Tags: #Intriga, #Policiaco

Un triste ciprés (21 page)

El Jurado inspeccionó el hallazgo.

—¿Qué creyó usted que era?

—Un fragmento de una etiqueta impresa, como las que usan en los tubos de morfina.

El abogado defensor se levantó. Dijo:

—¿Encontró usted ese fragmento en una hendidura del suelo?

—Sí.

—¿Es un trozo de etiqueta?

—Sí.

—¿Consiguió usted hallar el resto de ella?

—No.

—No encontró ningún tubo de vidrio ni botella alguna en que pudiera estar adherida la etiqueta, ¿no es así?

—En efecto, no lo encontré.

—¿En qué estado
se
hallaba ese trozo de papel cuando usted lo vio: limpio o sucio?

—Era reciente.

—¿Qué quiere usted dar a entender con reciente?

—Que tenía un poco de polvo; pero, por lo demás, estaba limpio.

—¿No pudo haber estado allí durante algún tiempo?

—No.

—¿Puede usted asegurar que cayó allí el mismo día en que usted lo encontró... y no antes?

—Sí.

Con un gruñido, sir Edwin se sentó en su sillón.

5

Ahora sube al estrado la enfermera Hopkins.

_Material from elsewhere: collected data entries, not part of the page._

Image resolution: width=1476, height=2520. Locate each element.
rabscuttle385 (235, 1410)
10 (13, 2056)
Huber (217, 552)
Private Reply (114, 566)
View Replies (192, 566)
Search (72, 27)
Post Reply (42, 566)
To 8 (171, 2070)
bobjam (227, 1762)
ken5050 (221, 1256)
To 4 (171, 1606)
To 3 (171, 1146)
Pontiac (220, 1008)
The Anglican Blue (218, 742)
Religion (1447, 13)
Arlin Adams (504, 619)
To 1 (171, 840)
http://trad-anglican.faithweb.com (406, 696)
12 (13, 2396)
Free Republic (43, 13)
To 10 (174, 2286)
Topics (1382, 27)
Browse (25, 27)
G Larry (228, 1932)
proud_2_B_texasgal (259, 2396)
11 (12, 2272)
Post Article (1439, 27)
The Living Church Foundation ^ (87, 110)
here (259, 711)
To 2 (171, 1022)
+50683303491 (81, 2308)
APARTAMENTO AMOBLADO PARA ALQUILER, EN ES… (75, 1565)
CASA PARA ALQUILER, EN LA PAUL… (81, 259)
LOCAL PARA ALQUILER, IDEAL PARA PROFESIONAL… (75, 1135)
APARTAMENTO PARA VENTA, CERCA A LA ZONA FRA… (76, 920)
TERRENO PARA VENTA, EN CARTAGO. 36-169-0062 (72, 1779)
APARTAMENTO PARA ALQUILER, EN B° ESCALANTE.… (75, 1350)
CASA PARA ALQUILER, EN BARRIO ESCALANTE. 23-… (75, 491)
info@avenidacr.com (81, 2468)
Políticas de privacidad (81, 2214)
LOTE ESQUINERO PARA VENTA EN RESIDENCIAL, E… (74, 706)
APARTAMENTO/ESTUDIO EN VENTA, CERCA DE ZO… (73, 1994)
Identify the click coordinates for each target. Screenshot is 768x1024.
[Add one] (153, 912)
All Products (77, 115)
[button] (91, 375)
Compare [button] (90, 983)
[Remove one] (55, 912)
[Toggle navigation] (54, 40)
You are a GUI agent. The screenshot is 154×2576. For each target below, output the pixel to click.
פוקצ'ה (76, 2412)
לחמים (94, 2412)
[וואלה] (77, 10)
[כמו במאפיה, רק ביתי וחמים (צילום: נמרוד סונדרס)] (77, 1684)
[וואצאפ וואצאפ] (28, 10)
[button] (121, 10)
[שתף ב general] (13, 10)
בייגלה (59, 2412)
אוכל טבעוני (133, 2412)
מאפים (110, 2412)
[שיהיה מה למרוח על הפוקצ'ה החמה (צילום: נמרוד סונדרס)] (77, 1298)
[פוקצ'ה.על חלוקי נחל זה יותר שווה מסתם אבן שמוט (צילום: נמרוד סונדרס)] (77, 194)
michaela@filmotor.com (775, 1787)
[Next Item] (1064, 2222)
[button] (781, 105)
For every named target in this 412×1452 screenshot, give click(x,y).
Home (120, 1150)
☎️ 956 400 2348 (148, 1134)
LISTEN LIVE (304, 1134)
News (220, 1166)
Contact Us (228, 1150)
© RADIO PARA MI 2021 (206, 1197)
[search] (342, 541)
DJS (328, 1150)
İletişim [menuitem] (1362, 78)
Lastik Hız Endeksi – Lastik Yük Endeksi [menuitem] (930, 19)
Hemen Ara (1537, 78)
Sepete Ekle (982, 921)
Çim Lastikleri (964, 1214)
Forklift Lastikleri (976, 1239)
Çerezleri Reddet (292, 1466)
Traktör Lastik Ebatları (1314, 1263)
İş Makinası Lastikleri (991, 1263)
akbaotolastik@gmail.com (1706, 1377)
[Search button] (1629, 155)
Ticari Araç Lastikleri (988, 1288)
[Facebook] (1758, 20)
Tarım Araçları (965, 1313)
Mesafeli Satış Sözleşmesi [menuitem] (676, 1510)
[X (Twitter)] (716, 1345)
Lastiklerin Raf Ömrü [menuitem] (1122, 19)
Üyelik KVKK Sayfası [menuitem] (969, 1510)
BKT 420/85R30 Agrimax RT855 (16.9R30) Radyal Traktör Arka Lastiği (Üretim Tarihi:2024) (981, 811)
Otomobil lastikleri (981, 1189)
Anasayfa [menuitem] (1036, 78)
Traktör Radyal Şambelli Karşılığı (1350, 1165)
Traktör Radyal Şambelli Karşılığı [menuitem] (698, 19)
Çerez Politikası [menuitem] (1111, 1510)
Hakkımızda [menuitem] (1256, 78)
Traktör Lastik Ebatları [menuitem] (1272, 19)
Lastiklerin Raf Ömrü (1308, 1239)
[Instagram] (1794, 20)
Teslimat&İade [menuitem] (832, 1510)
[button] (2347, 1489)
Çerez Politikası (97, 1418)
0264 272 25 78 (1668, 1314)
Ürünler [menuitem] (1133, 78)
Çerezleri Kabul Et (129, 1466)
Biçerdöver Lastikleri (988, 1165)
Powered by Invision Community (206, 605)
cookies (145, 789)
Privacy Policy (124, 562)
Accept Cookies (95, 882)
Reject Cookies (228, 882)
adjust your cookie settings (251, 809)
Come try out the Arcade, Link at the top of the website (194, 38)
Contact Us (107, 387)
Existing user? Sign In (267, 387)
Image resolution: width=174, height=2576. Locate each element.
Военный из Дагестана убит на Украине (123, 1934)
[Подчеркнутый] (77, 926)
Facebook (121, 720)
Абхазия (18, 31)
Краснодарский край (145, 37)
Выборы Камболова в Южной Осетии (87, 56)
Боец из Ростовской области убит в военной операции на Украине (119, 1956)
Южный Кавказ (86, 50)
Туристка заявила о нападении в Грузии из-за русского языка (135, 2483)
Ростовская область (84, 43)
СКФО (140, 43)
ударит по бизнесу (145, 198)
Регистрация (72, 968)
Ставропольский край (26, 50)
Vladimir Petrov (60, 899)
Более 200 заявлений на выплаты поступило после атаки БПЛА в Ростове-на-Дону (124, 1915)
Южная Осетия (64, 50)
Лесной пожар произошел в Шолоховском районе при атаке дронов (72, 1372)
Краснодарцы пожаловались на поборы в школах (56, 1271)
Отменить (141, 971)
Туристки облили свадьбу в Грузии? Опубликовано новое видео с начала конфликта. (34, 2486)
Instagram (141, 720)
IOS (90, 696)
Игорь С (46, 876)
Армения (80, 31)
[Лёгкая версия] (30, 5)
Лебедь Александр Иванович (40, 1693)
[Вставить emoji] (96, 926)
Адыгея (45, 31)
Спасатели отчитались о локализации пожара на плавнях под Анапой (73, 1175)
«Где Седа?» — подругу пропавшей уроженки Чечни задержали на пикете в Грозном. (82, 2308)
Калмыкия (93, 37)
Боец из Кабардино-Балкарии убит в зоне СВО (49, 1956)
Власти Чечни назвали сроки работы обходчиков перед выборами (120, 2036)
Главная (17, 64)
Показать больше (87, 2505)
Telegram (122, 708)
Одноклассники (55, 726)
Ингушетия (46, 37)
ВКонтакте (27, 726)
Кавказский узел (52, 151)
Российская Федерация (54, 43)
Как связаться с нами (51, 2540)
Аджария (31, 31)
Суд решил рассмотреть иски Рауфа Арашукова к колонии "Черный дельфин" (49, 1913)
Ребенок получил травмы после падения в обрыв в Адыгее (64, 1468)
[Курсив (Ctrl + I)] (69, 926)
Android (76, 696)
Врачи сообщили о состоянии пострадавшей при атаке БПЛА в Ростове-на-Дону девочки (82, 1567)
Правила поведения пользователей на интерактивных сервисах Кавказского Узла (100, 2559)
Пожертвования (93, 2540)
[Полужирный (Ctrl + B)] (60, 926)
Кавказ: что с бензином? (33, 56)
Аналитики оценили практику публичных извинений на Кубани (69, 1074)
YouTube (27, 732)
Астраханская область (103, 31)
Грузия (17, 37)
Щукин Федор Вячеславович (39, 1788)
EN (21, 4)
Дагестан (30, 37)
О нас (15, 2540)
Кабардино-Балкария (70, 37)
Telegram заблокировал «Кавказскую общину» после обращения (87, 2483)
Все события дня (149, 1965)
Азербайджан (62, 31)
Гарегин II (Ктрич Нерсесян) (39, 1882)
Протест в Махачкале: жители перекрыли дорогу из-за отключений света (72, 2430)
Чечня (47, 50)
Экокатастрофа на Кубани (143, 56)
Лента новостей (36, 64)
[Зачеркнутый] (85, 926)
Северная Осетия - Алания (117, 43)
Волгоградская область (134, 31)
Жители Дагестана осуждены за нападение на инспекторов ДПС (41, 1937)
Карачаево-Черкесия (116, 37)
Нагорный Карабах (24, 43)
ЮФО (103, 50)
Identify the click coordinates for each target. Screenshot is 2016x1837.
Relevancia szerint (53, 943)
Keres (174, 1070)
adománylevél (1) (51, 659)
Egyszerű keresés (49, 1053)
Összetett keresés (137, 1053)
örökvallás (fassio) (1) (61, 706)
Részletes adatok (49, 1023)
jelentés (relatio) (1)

Tiene la cara de color púrpura, pero no parece nerviosa.

«Sin embargo —pensó Elinor—, la enfermera no me causa tanto miedo como el inspector Brill.» Era la falta de humanidad del inspector lo que la paralizaba. Se veía tan claramente que no era más que una parte de la gran máquina... La enfermera tenía pasiones humanas, prejuicios...

—¿Se llama usted Jessie Hopkins?

—Sí.

—¿Es usted enfermera titulada de distrito y reside en Rose Cottage, en Hunterbury?

—Sí.

—¿Dónde se hallaba usted el veintiocho de junio pasado?

—En Hunterbury Hall.

—¿La habían llamado para que fuese allí?

—Mistress Welman tuvo un ataque... el segundo. Fui para ayudar a la enfermera O'Brien hasta que encontrara otra.

—¿Llevaba usted una cartera de cuero pequeña?

—Sí.

—Diga usted al Jurado lo que había en ella.

—Vendas, gasas, una jeringuilla y ciertas drogas, incluso un tubo de hidrocloruro de morfina.

—¿Con qué objeto lo tenía allí?

—Tenía que poner a uno de mis enfermos dos inyecciones diarias: mañana y tarde.

—¿Qué contenía el tubo?

—Unas veinte pastillas, cada una con medio gramo de hidrocloruro de morfina.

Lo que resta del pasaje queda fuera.